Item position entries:
------------------------------------------------------------------------
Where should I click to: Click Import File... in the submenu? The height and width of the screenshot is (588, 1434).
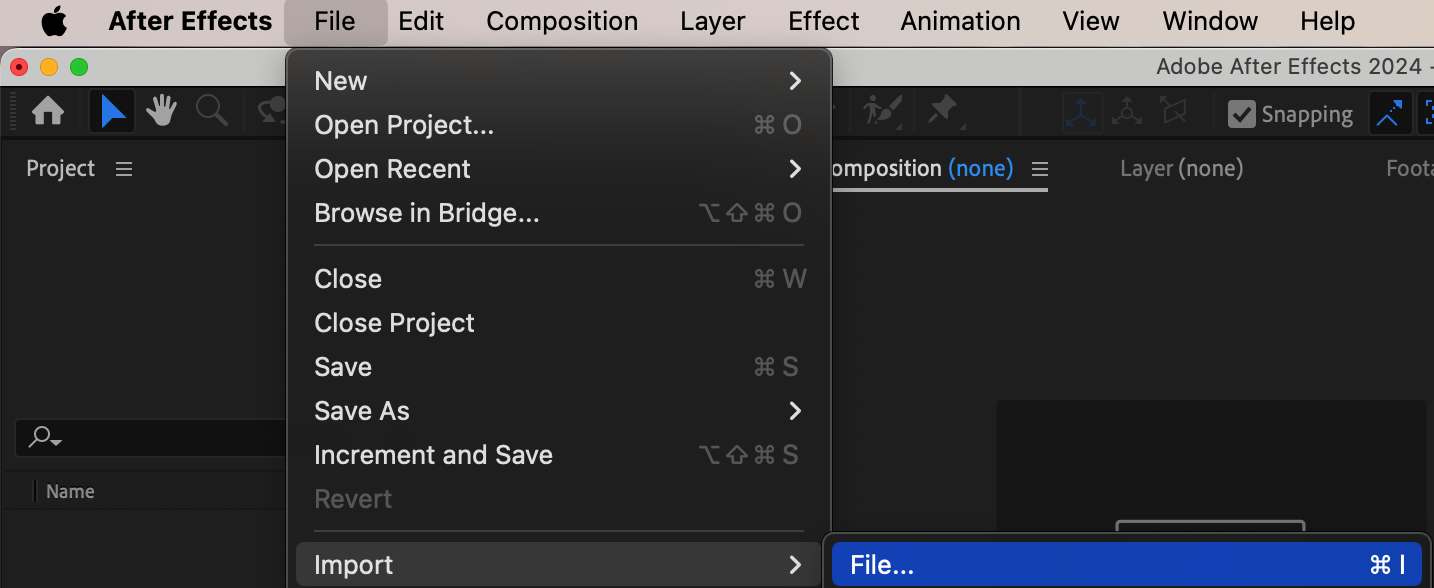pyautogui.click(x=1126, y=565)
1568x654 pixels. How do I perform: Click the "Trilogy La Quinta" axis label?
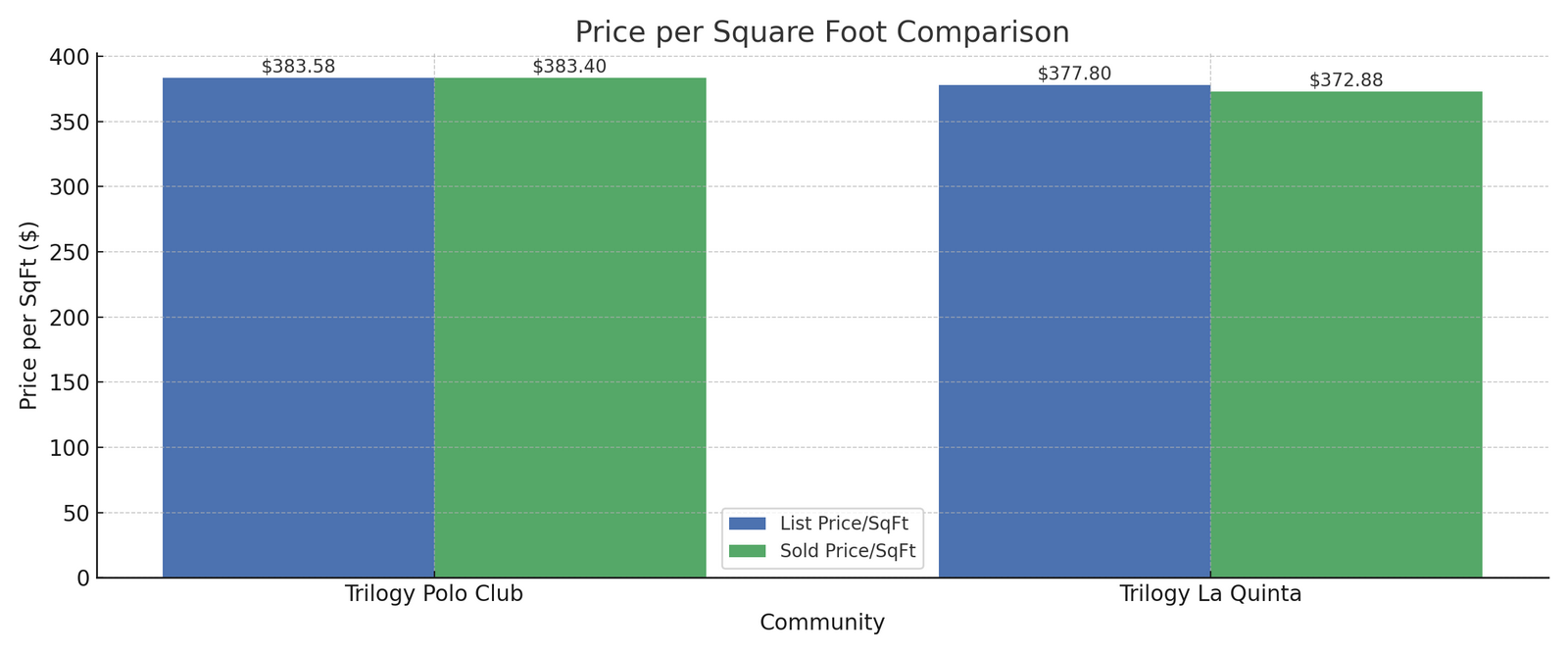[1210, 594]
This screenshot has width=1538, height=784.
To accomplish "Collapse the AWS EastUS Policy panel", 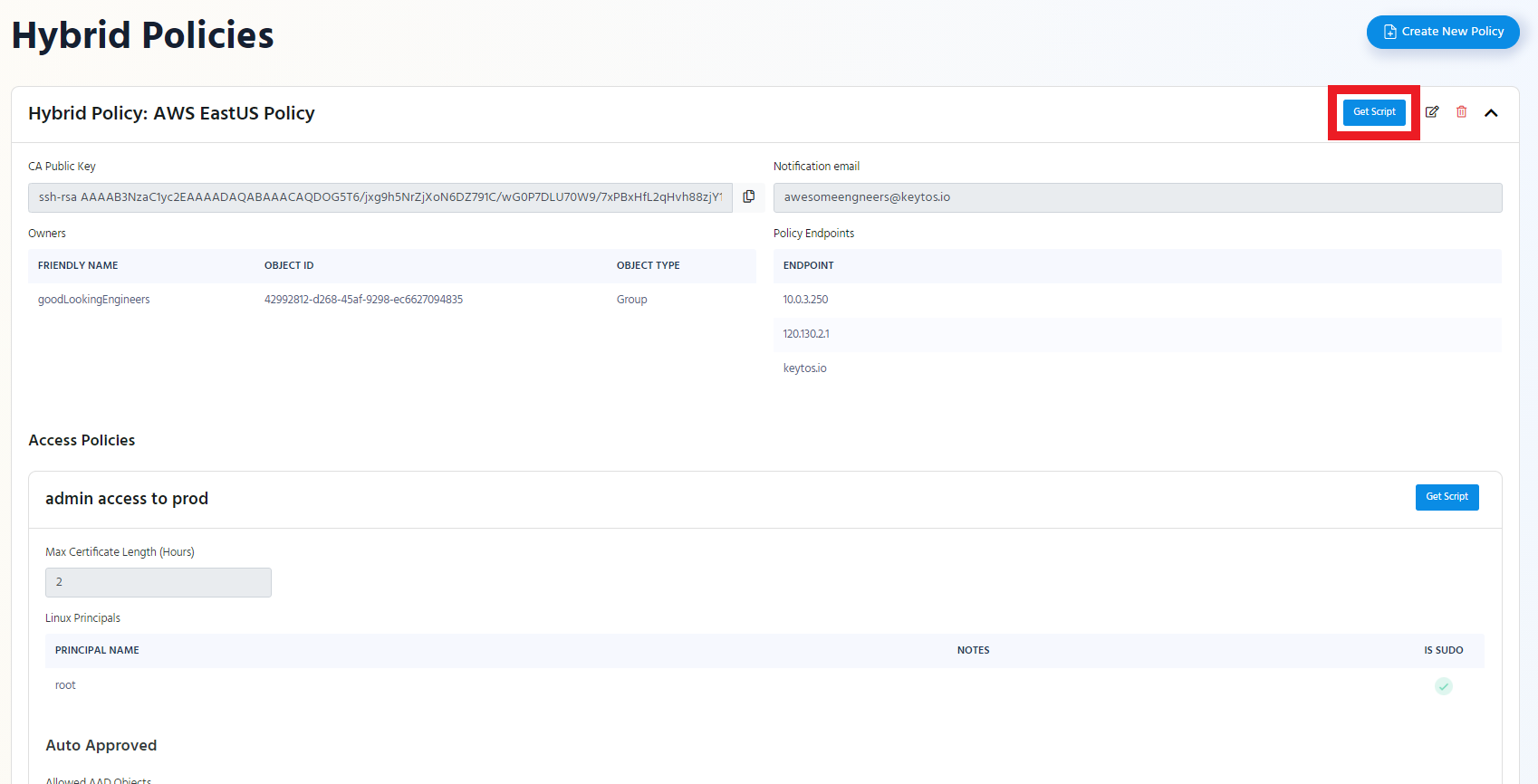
------------------------------------------------------------------------
* **TASK STATEMENT**: Reproduce all of the items above verbatim, line by line, and leave the pictures out.

* **ANSWER**:
Where should I click to: Click Import File... in the submenu? The height and width of the screenshot is (588, 1434).
pyautogui.click(x=1126, y=565)
1568x654 pixels. How do I perform: Click the "Trilogy La Quinta" axis label?
[1210, 594]
This screenshot has width=1538, height=784.
To accomplish "Collapse the AWS EastUS Policy panel", 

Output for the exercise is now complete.